* **ABOUT THIS EXERCISE**: Scan the data for lines with "Elemental" and report the count by itself.

* **PROVIDED DATA**:
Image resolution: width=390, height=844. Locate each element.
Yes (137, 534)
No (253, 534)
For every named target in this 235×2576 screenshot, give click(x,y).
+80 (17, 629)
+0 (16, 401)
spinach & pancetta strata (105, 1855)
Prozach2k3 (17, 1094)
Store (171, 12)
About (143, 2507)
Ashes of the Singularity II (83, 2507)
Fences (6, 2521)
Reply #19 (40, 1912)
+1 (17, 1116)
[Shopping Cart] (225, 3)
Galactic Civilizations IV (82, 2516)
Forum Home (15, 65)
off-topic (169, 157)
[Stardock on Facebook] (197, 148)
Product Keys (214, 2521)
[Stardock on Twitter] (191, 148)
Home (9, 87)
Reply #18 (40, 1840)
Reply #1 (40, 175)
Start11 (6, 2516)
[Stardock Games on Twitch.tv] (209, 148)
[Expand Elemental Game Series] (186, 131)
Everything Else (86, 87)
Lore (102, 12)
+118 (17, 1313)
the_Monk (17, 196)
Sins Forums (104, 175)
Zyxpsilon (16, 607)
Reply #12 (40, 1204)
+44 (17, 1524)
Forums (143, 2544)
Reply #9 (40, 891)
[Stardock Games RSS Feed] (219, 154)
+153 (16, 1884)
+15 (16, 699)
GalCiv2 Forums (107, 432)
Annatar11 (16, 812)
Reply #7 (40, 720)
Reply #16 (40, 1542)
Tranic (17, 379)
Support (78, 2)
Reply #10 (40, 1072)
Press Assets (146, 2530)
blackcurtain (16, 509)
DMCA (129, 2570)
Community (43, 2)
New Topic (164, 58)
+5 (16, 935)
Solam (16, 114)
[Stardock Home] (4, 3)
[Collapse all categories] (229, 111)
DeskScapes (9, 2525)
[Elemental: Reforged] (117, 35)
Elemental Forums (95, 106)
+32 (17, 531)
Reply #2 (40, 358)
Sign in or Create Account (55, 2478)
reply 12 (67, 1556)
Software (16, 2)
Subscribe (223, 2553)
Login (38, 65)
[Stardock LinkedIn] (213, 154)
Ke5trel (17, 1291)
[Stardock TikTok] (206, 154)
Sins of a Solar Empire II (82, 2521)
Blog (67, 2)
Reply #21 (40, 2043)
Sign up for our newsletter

* **FINISHED EXERCISE**: 3